TEXT ZUM LESEN
>>>

Erfolg lässt sich berechnen: intelligente Scoring-Modelle optimieren Ihre Kampagnen

von Hauke Grams und Marike Ziehmann

Christian Noack Christian Noack, Geschäftsführer der
SAZ Services GmbH  © Franz Fender

Christian Noack (48) ist, neben Georg Brinkmann, langjähriger Geschäftsführer der SAZ Services GmbH und zuständig für die Schwerpunkte IT und Business Intelligence. Im Interview spricht er über Adress-Scoring und erklärt die Vorzüge der Analysemethode.

Fundraising-Echo: Scoring ist das neue Zauberwort, wenn es um die Auswahl von Adressen für Kampagnen geht. Ist das nur eine Modeerscheinung oder sollten Fundraiser sich mit dem Thema intensiver auseinandersetzen?

Christian Noack: So neu ist das gar nicht. Begonnen haben wir damit schon in den 1990er Jahren. 2010 wurde das Verfahren standardmäßig für sämtliche Kampagnen eingeführt und seitdem stetig weiterentwickelt. Die Idee zu scoren ist ja allgemein schon lange gebräuchlich. Auch andere Verfahren beruhen auf der Überlegung, Daten durch ihre Merkmale zu werten. Im Kern ist Adress-Scoring nichts anderes als eine intelligente Erweiterung des Recency-Frequency-Monetary-Verfahrens (RFM).

Recency-Frequency-Monetary-Verfahren (RFM)
Das RFM-Verfahren ist ein Marketinginstrument und dient der Kundenbewertung. Es hilft bei der Strukturierung von Kundengruppen, bei der durch ein Ranking entschieden werden kann, wer zum Beispiel eine Aussendung erhalten soll und wer nicht. Dabei gibt es 3 Kriterien, die beachtet werden:

  • Recency: Aktualität
  • Frequency: Häufigkeit
  • Monetary Value: monetärer Wert

 

Fundraising-Echo: Sie vergleichen Scoring mit RFM. Was genau macht den Unterschied zwischen den beiden Verfahren aus?

Christian Noack: Beim RFM-Verfahren wird geschaut, wer in welcher Höhe wann und wie oft gespendet hat. Daraus ergibt sich eine Tabelle mit drei Dimensionen. Anhand dieser Tabelle wird letztendlich subjektiv, also nach Bauchgefühl, entschieden, wer in die Selektion der Kampagne fließt und wer nicht. Aufgrund des menschlichen Einflussfaktors ist RFM daher nur eingeschränkt reproduzierbar und zudem aufgrund der lediglich drei einfließenden Merkmale ungenau.

Man muss dabei einfach bedenken, dass das RFM-Verfahren noch aus einer Zeit stammt zu der Analysen häufig mit hohem händischem Aufwand verbunden waren und die Rechenleistung der Computer sehr gering war. Daher war man schlicht gezwungen sich auf wenige Merkmale bei der Analyse zu beschränken und Teile der Entscheidungen dem Bauchgefühl zu überlassen.

<<<

ZU ERLEDIGENDE AUFGABE
Gib aus dem Interview über Adress-Scoring den Abschnitt wortgetreu wieder, der mit den Worten „Recency-Frequency-Monetary-Verfahren (RFM)“ einsetzt und mit „beiden Verfahren aus?“ schließt. Die nachstehenden Zeilen spielen hierbei keine Rolle.

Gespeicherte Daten
>>>

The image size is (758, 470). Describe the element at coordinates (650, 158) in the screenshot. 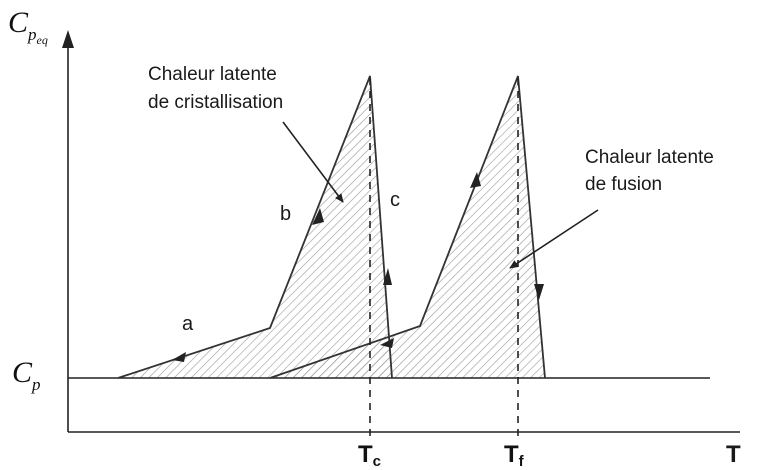

I see `fusion-label-line1: Chaleur latente` at that location.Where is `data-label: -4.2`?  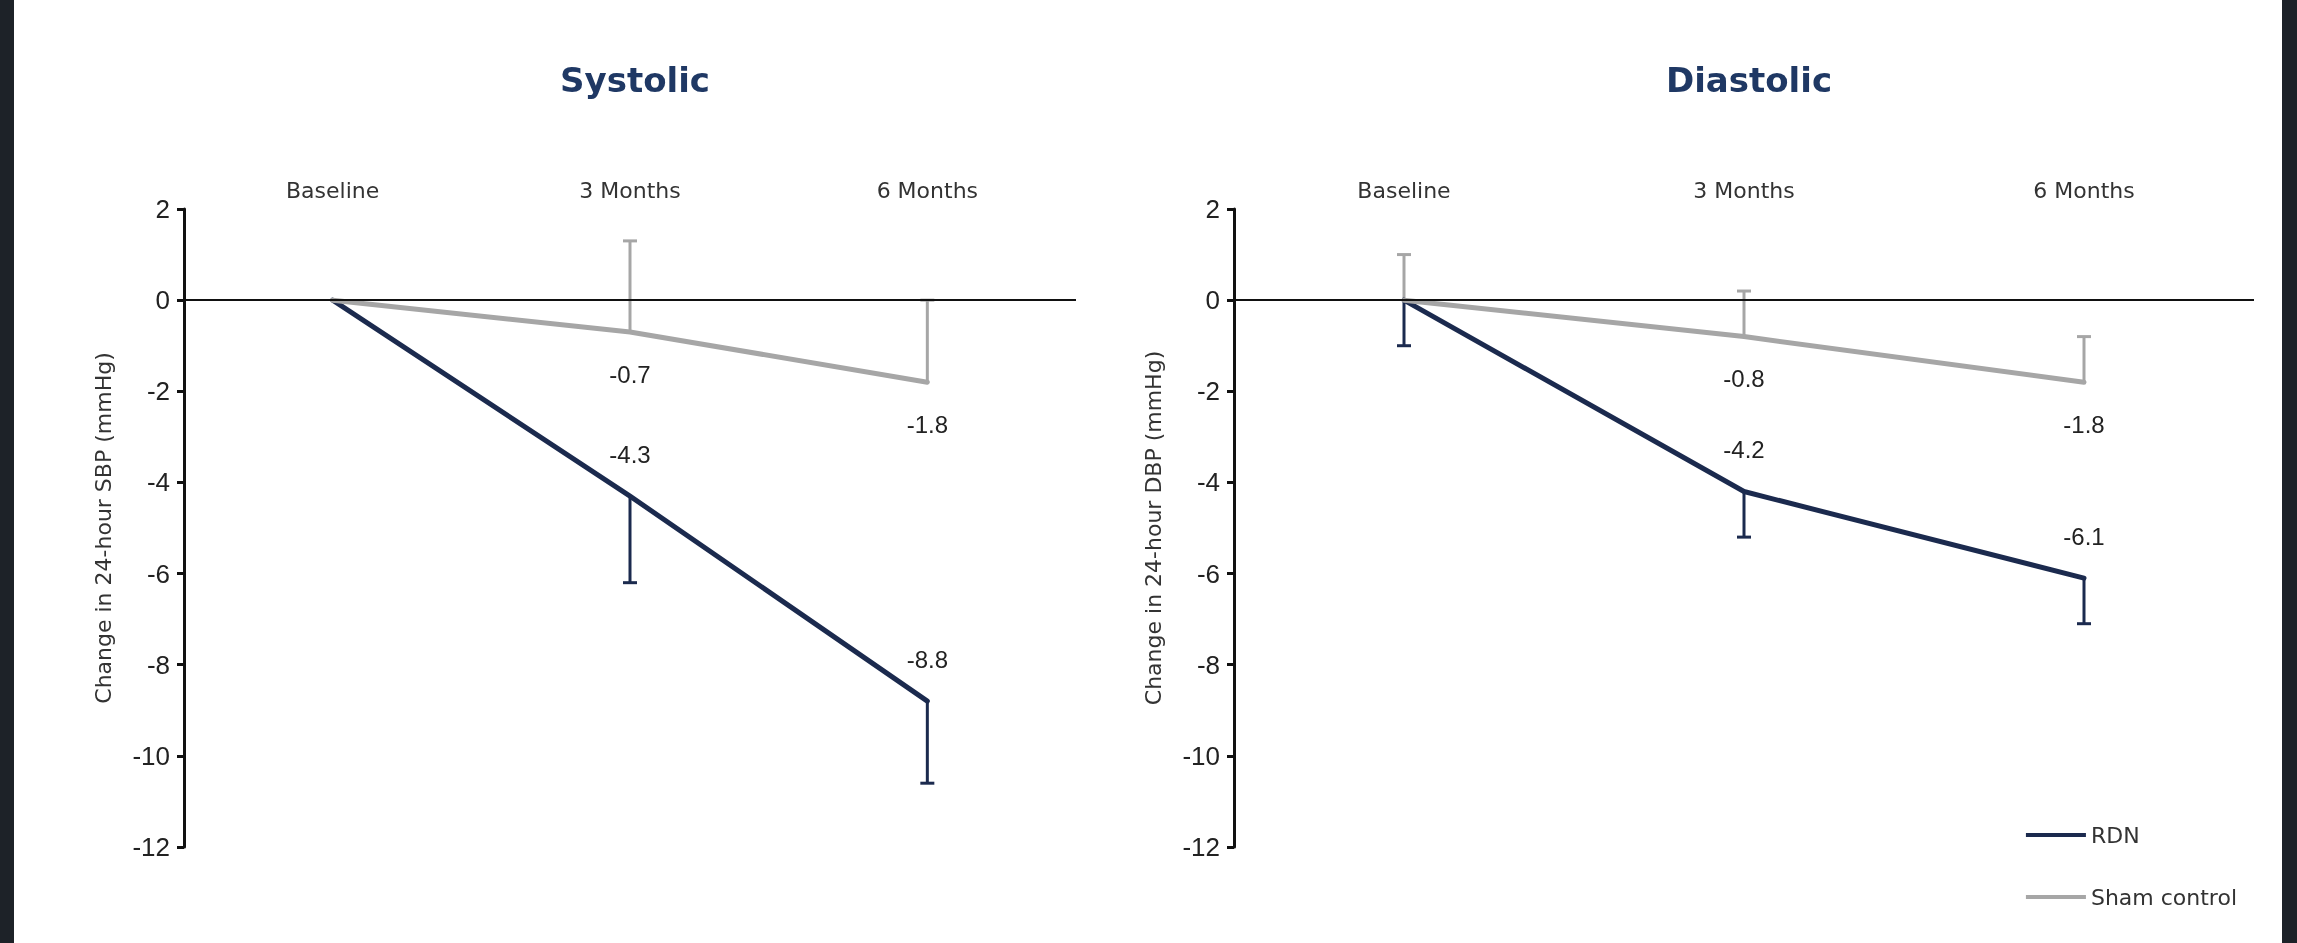 data-label: -4.2 is located at coordinates (1744, 450).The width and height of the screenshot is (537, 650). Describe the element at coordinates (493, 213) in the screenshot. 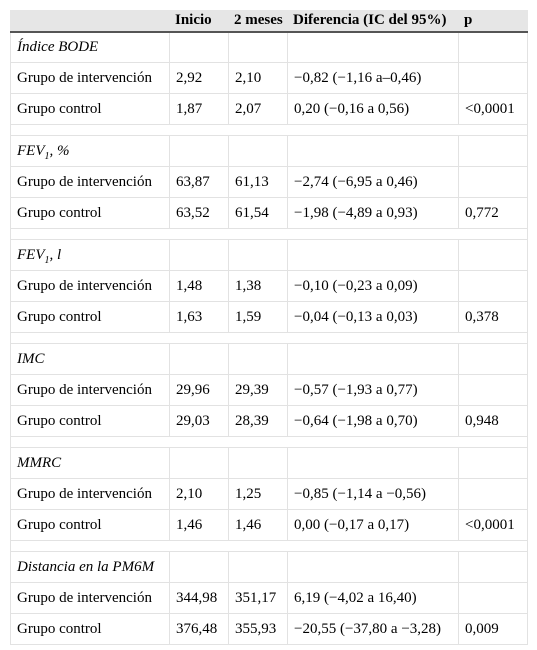

I see `p-cell: 0,772` at that location.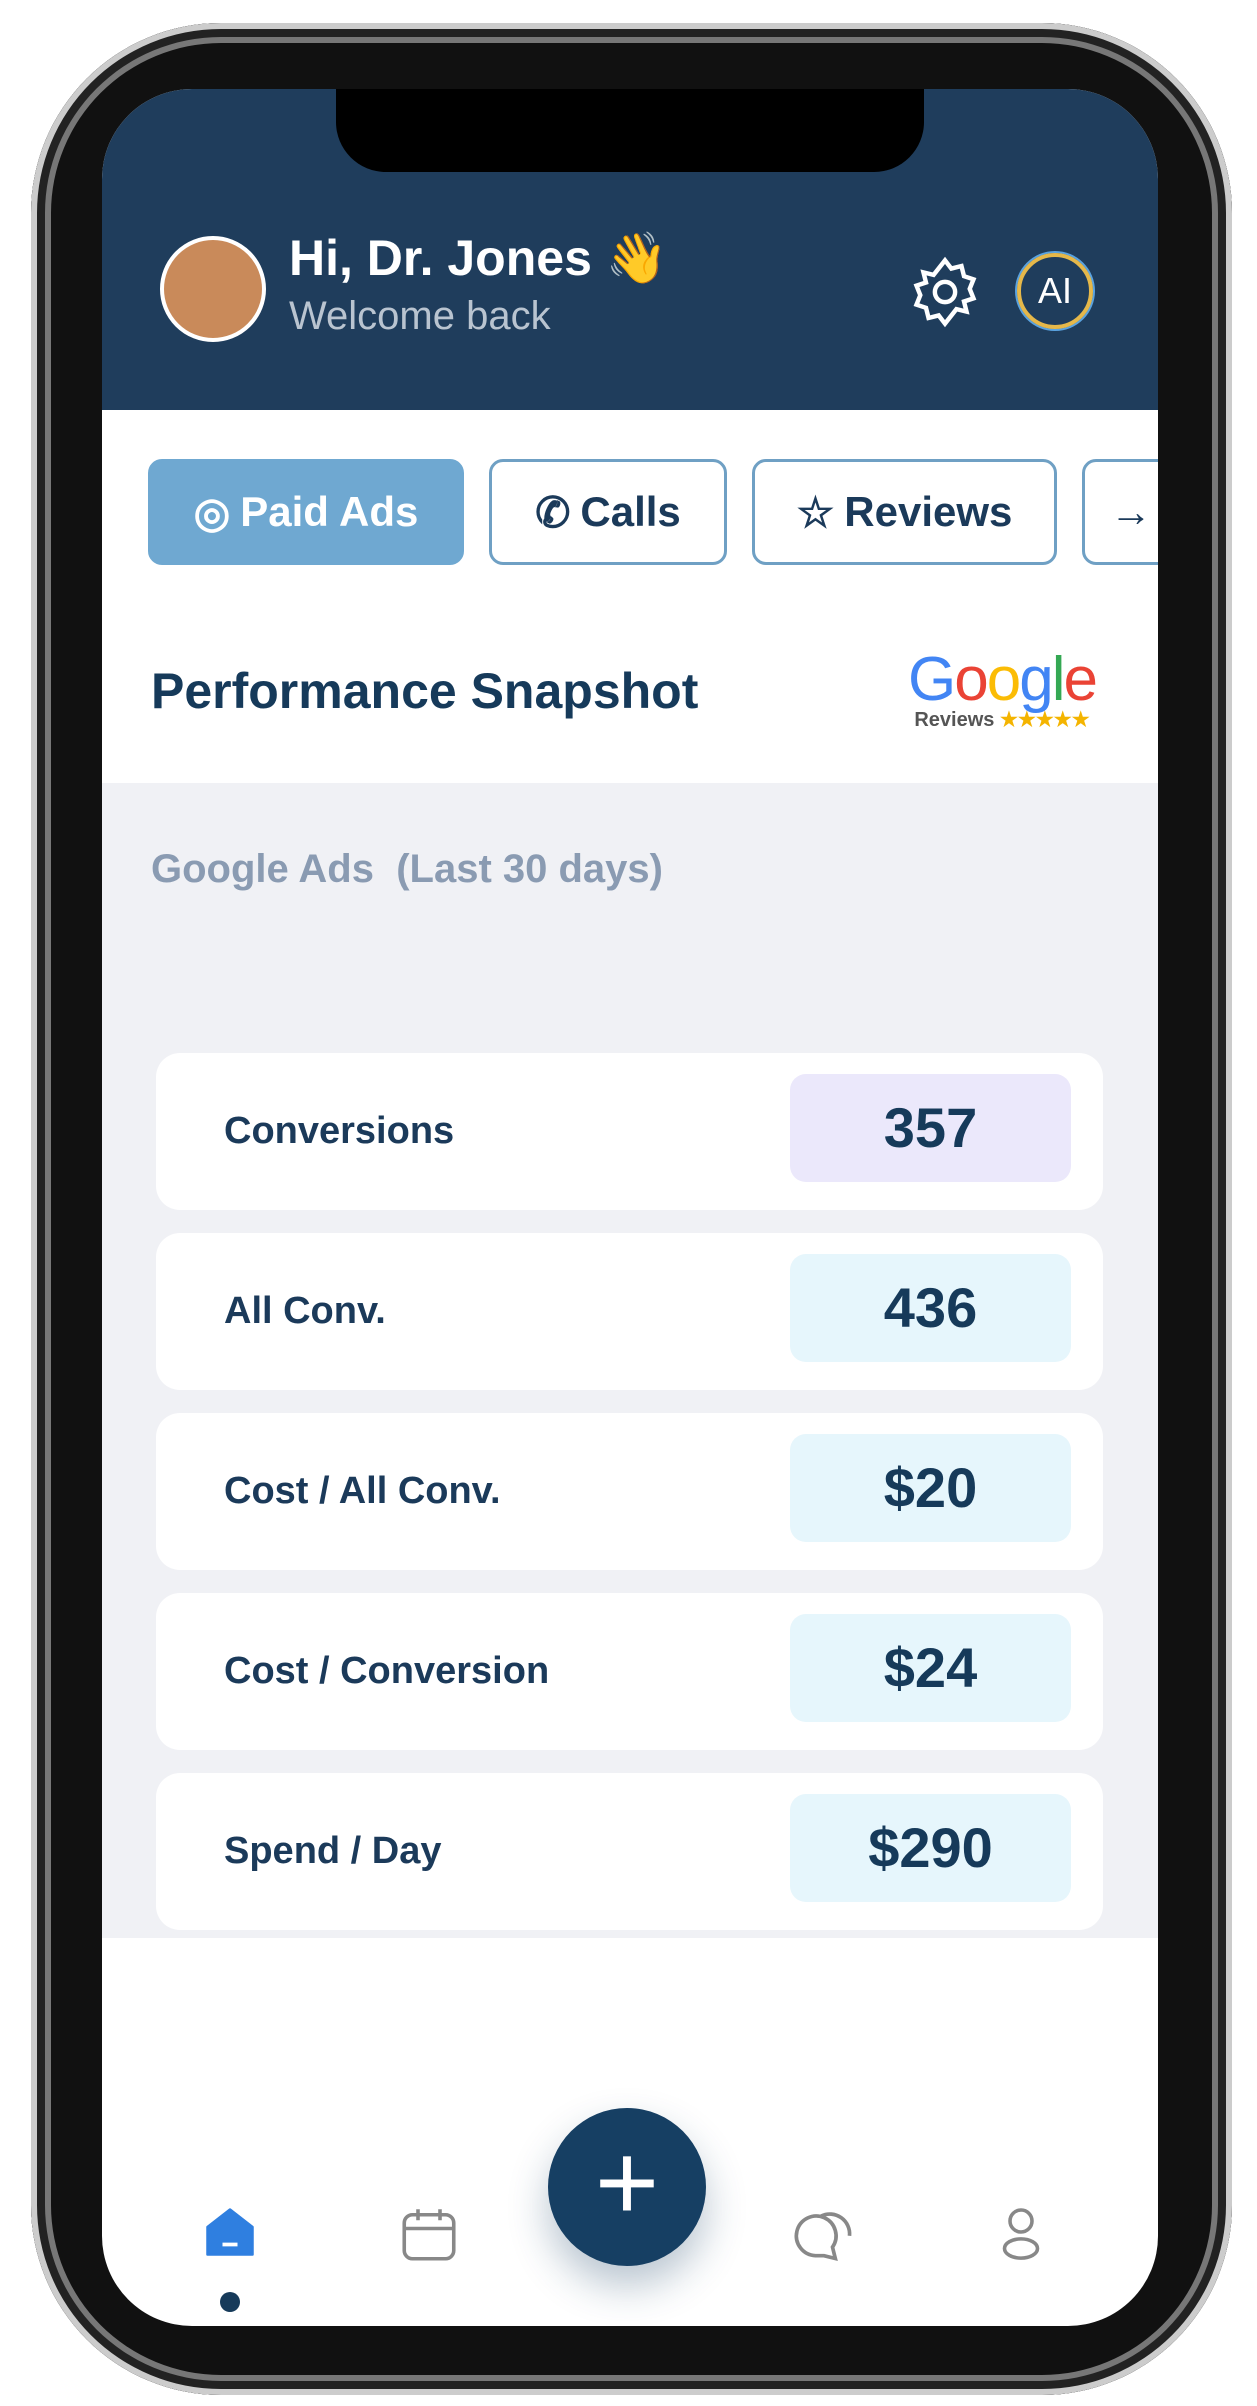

<<<

LÖSUNG DER AUFGABE
Recency-Frequency-Monetary-Verfahren (RFM)
Das RFM-Verfahren ist ein Marketinginstrument und dient der Kundenbewertung. Es hilft bei der Strukturierung von Kundengruppen, bei der durch ein Ranking entschieden werden kann, wer zum Beispiel eine Aussendung erhalten soll und wer nicht. Dabei gibt es 3 Kriterien, die beachtet werden:

  • Recency: Aktualität
  • Frequency: Häufigkeit
  • Monetary Value: monetärer Wert

 

Fundraising-Echo: Sie vergleichen Scoring mit RFM. Was genau macht den Unterschied zwischen den beiden Verfahren aus?